# [The tasks]
1 > In the forum thread about drawings disappearing in SketchUp, what does the reply call the problem?
2 > Rewrite the passage of the forum thread on disappearing SketchUp drawings that begins at the words "This is after" and stops after "suggestions anyone.", putting "view" where "camera" appears.
───── Quoted text
# Disapearing drawing in SU



## garywayne (2 Jun 2008)

Hi.

Heres one for all you Su bods.

Whilst playing with my coffee table legs, I noticed when I either turned the model, or zoomed in I lost part of or all of what I was trying to get a closeup of. 

Heres a couple of pics:-

This is before I turned the model.





[/img]

This is after I had turned the model.




[/img]

Notice the top of the leg is missing.

Well what do you say to that. 
All I can think of is it has something to with being close to the camera.

suggestions anyone.


----------



## SketchUp Guru (2 Jun 2008)

Gary, it is called clipping. It is happening in your model because you have some stray geometry a long way from the origin. That geometry makes the model seem very large and the part you're looking at very small. If you click on Zoom Extents you'll see that your entire model appears to disappear.
──────────
───── Source excerpt
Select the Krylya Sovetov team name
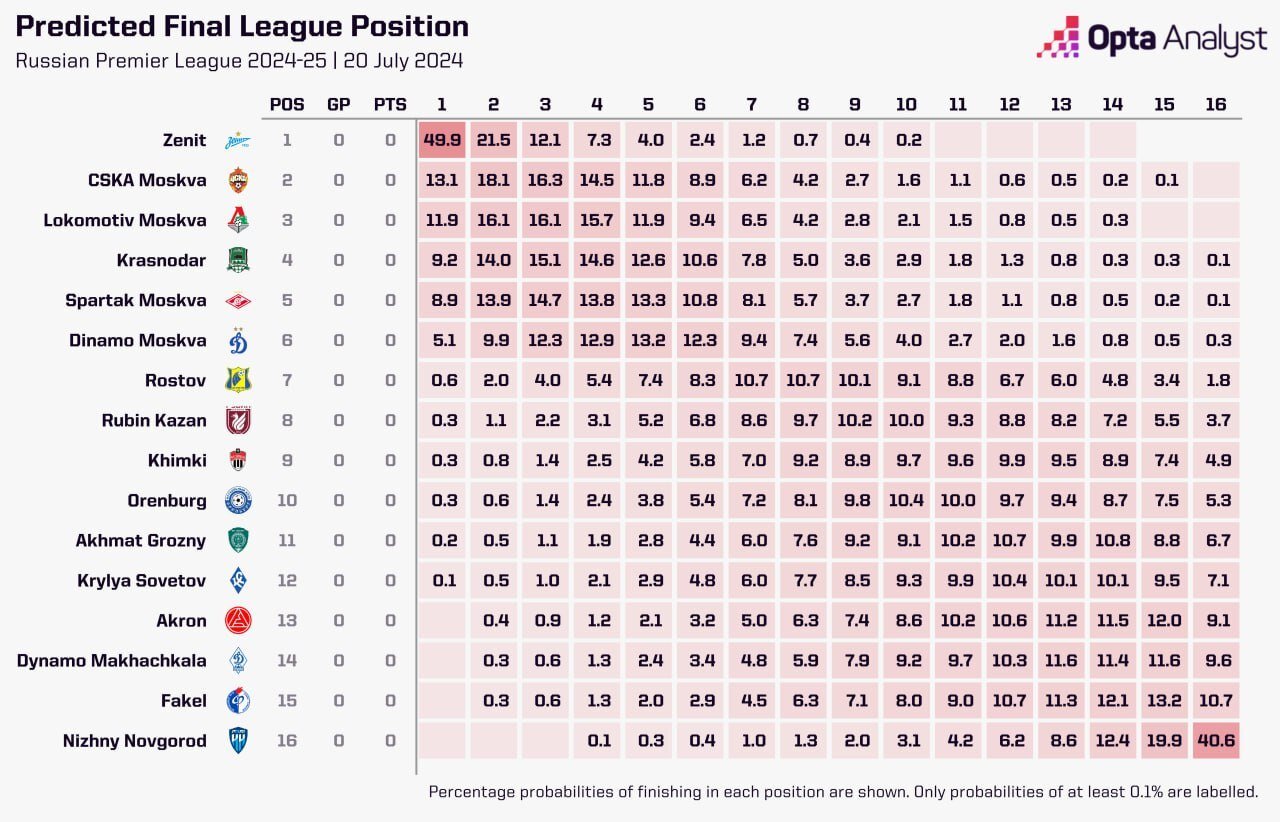Screen dimensions: 1280x822 click(141, 581)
──────────
# [Answers in order]
1 > The reply calls it clipping.

2 >
This is after I had turned the model.




[/img]

Notice the top of the leg is missing.

Well what do you say to that. 
All I can think of is it has something to with being close to the view.

suggestions anyone.